Another thing to consider—though it skirts the line of humane—is to get a cat or a rat-chasing dog like a terrier. These animals will tend to hunt moles and voles, with the hope being that this will scare the voles and moles away. The risk, of course, is that your little guard cat or dog will be too good at their job and actually catch the moles and voles and kill them. Unfortunately, it is very hard to train a dog to catch a rodent without killing it, and almost impossible to train a cat to do anything. Another risk is that your dog may do more damage to your garden digging for moles than the moles themselves do!

In our opinion, a humane trap is the only reliable way to catch a mole or vole without killing it.

What to do With Caught Voles and Moles

Unfortunately, there is no special method for getting rid of your furry friends once you have caught them. Your best bet is to take them somewhere and set them free, being sure to check that you are not breaking any local laws in doing so, of course. Voles are known to be able to find their way back to their home from as much as a kilometer away, so you will need to go some distance before you set them free. And, be responsible; don’t set them free in your local park where they will just damage public property rather than yours.

Prevention is the Best Defense

If your mole or vole problem is relatively minor, or you don’t have a mole or vole problem and would like to keep it that way, prevention is the way to go. Dissuading moles and voles from making a home of your garden in the first place will save you the hassle of having to catch them later on.

Repellents are available for this purpose; however, they are not always effective and need to be reapplied after rain. This is not to say you shouldn’t use them, but it may be worth using them in conjunction with other methods if you are going to go down that route.

In addition to store-bought repellents, you can also try more natural remedies, such as sprinkling garlic and onion into the tunnels. This won’t harm the critters, but it will make them think twice about using those tunnels.

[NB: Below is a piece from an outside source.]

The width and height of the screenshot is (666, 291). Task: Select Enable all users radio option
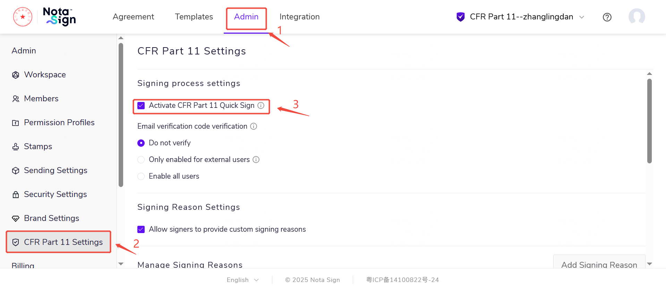(141, 176)
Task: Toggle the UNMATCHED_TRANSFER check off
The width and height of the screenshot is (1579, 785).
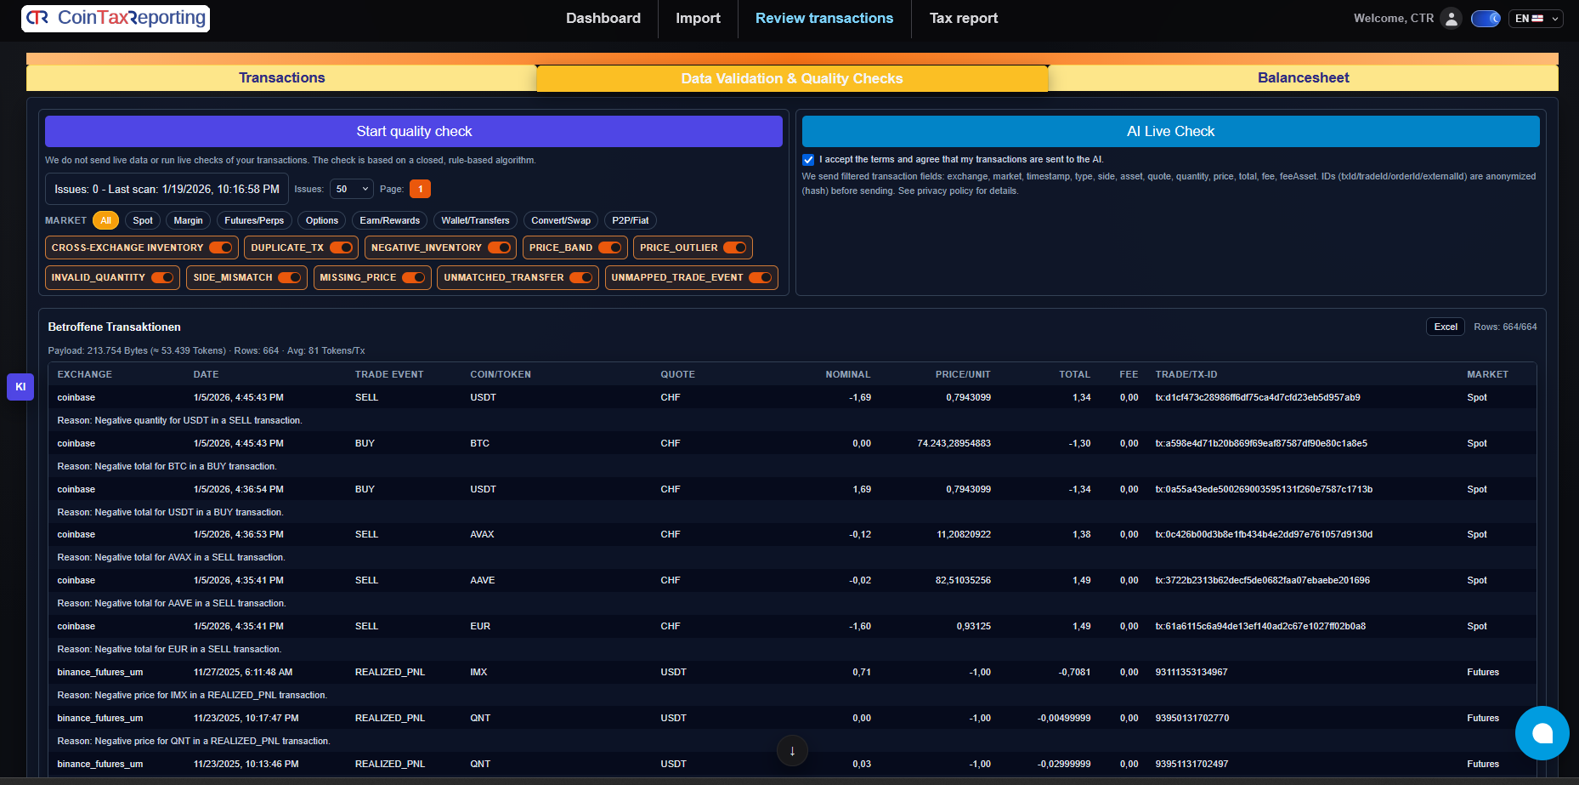Action: point(581,277)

It is also useful to remember that voles and moles aren’t necessarily interested in your vegetable garden, so they are not likely to make a special effort to get to it. If you encircle your vegetable garden with a little mesh, being sure to bury it at least a foot deep, and ideally a foot above ground also, the chances are you won’t have to worry about little furry diggers getting in. They will most likely reach the fence and turn around.

Dealing With the Aftermath

Once you have dealt with your vole or mole problem, you may have a bit of a mess to clean up. Mole activity, in particular, is most vigorous around springtime and can leave quite a mess. Fortunately, the tunnels themselves will usually subside if you leave them. You may have to replant a little grass, however.